Reading text –
--- begin ---

The Endpaper Project began in 1989 when a group of rare book conservators at the Library recognized the need for a wider selection of strong and compatible papers to use with historical books. The initial phase of the project was to support the development of one style of Italian printing paper from the late sixteenth century because of its prevalence and fine qualities. Interested papermakers were asked to create a paper that matched the “Genoese type” book papers. A similar search for paper was made in 1756 by the Society of Arts in England, which offered a premium for “making one Rheam of Paper, which upon Trial will be judged to come nearest in all its qualities to the French Paper, proper receiving the best Impressions from Copper Plates.”3 Library of Congress Matching Workshop, July 2004. Left to right: Otoyo Yonekura, Min Ah Song, and Yasmeen Khan comparing new paper samples with old books.
The first Endpaper Project orders were placed with an internationally representative group of six papermills. Each mill was provided with specification guidelines for permanence and durability, a color swatch, and an original paper sample borrowed from the book Spirituali, imprint Venice, 1574. The resulting papers were beautiful and useful, as well as very different from one another and from the historical sample.

--- end ---

Reproduce the Endpaper Project text word for word between "The first Endpaper" and "the historical sample.", inclusive. The material that comes after this has no part in it.

Data block –
--- begin ---

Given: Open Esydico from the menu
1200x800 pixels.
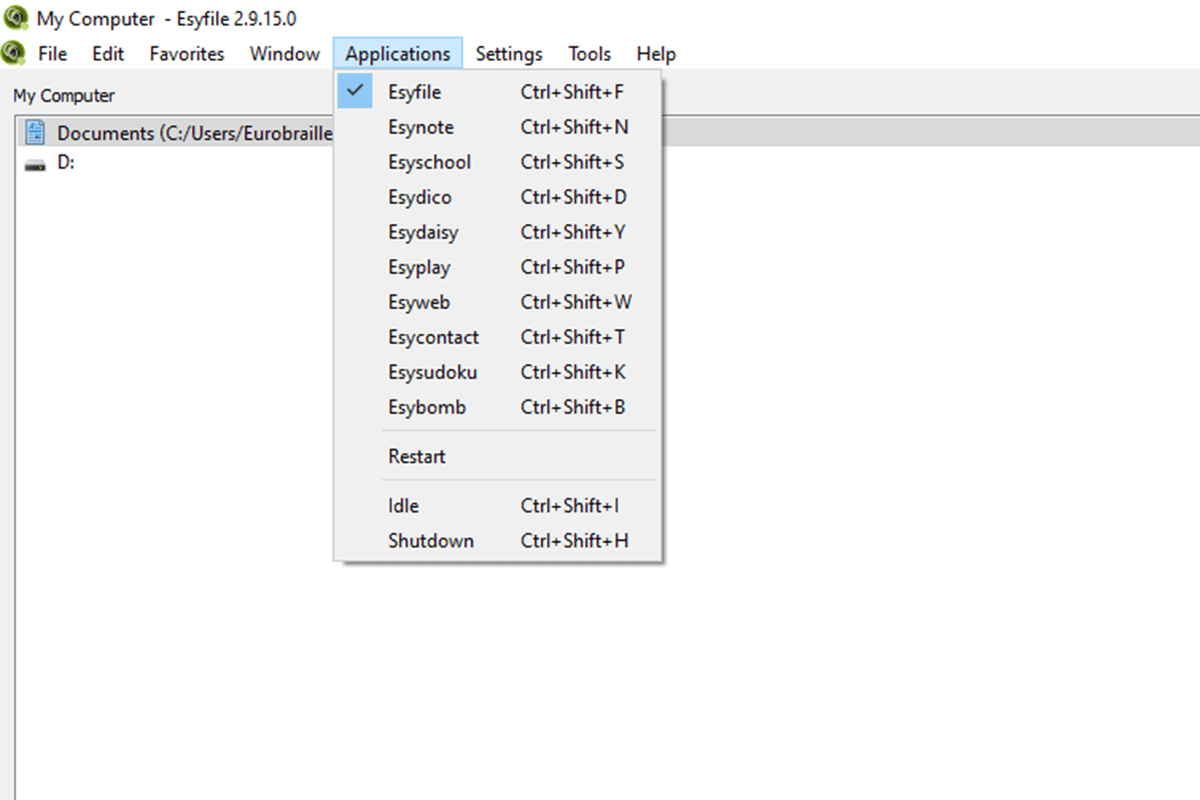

--- end ---

Response to this exercise –
The first Endpaper Project orders were placed with an internationally representative group of six papermills. Each mill was provided with specification guidelines for permanence and durability, a color swatch, and an original paper sample borrowed from the book Spirituali, imprint Venice, 1574. The resulting papers were beautiful and useful, as well as very different from one another and from the historical sample.